▸ **Work to complete**: List each line of the data in which the string "информация" appears.

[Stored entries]
____
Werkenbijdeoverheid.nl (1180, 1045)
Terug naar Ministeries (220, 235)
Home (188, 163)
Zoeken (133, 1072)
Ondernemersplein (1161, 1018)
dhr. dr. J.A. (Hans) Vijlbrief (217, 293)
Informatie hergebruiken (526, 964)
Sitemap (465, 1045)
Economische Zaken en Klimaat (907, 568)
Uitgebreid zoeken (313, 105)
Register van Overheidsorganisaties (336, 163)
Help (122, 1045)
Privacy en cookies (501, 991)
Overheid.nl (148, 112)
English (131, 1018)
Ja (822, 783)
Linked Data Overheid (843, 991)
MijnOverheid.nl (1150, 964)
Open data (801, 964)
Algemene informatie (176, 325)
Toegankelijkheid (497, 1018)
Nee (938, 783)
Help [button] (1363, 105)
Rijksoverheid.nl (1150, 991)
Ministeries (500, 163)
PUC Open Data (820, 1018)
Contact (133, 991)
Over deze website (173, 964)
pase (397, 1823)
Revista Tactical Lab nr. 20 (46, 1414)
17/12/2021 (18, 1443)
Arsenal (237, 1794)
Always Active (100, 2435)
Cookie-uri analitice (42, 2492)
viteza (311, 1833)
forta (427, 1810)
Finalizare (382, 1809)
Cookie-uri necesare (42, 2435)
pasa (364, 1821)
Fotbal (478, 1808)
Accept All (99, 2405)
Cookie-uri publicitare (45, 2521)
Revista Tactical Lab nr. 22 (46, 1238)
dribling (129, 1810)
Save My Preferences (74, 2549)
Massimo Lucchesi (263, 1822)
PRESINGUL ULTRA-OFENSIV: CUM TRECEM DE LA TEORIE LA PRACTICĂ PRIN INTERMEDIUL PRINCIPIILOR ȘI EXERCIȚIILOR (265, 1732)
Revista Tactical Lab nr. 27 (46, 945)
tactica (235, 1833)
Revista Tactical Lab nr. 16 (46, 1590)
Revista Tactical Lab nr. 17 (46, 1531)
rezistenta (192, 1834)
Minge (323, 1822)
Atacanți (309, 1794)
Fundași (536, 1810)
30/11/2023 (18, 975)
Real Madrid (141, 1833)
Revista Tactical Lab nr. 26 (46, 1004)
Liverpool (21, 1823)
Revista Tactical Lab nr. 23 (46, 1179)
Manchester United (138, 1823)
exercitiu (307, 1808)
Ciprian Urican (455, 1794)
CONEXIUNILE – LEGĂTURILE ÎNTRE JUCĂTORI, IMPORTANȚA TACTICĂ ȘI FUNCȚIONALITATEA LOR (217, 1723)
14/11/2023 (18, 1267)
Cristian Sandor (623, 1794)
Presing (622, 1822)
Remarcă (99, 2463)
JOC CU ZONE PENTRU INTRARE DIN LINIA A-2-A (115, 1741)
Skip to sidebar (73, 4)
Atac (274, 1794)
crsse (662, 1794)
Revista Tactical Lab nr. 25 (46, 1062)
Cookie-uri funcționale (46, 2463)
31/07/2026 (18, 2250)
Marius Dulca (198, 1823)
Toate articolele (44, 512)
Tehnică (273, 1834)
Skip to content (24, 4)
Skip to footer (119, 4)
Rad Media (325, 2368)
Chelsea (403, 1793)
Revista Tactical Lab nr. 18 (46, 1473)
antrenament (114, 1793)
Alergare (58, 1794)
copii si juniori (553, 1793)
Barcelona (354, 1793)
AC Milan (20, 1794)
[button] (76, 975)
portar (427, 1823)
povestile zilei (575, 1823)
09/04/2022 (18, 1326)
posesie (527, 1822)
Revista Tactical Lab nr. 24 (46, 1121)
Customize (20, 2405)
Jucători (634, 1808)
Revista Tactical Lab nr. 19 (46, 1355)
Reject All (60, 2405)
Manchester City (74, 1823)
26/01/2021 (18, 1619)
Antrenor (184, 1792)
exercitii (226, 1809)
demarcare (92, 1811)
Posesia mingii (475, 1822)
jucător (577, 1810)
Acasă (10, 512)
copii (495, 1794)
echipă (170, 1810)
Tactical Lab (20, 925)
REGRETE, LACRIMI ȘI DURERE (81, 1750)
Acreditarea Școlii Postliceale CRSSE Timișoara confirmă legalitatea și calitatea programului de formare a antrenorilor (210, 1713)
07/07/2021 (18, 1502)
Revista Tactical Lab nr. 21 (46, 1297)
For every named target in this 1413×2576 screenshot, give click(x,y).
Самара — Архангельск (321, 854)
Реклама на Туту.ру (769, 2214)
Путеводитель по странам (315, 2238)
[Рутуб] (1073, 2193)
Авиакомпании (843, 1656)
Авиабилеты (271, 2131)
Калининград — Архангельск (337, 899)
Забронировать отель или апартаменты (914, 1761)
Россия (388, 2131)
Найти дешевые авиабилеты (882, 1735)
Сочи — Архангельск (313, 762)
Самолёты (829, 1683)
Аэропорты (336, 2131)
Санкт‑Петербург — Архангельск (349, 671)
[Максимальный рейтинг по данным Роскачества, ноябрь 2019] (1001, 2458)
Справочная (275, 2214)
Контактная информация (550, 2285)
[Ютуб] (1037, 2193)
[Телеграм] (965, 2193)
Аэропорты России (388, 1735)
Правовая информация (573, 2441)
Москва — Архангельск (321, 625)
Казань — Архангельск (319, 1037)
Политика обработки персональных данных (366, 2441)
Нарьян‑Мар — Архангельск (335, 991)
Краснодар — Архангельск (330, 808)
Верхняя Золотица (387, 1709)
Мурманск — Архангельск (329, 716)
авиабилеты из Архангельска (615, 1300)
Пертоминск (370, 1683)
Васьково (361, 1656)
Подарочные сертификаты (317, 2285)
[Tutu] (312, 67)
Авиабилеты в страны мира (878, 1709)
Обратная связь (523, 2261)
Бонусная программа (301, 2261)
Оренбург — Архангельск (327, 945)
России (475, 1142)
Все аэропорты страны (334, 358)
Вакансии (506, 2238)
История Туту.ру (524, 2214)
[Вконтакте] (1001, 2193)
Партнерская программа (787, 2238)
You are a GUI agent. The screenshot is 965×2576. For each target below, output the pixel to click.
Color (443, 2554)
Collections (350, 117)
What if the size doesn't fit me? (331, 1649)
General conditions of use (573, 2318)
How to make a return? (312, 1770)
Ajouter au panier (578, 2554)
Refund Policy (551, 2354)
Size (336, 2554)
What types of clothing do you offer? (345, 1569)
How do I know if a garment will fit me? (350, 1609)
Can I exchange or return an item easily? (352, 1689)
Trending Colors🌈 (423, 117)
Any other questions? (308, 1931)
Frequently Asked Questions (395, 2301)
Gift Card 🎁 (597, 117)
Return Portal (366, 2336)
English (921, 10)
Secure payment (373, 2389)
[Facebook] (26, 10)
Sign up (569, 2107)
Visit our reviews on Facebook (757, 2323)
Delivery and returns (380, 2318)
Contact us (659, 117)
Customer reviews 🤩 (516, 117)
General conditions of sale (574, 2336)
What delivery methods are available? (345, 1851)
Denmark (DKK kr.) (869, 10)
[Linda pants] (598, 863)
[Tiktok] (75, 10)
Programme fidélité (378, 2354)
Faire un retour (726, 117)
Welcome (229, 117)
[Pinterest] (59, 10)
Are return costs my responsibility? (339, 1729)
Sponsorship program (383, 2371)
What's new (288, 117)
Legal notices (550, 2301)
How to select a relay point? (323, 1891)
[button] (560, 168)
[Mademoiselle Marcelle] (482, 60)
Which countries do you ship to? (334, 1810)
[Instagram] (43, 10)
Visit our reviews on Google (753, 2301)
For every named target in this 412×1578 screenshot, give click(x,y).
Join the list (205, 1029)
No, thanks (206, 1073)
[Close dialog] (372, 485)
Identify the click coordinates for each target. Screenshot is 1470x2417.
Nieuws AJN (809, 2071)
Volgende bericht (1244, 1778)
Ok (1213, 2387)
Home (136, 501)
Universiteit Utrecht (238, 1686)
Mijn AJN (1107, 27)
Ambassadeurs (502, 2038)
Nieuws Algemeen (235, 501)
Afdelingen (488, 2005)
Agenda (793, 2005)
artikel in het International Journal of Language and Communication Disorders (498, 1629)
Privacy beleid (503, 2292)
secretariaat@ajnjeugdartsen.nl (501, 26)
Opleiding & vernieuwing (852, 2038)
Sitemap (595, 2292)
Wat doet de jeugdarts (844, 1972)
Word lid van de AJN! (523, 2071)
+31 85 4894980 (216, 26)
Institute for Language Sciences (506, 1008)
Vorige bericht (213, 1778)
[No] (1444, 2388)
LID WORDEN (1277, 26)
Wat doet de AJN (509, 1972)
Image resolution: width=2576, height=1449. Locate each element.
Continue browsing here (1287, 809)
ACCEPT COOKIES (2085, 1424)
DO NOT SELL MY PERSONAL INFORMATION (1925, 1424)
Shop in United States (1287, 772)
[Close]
____
▸ **The completed task**:
Контактная информация (550, 2285)
Правовая информация (573, 2441)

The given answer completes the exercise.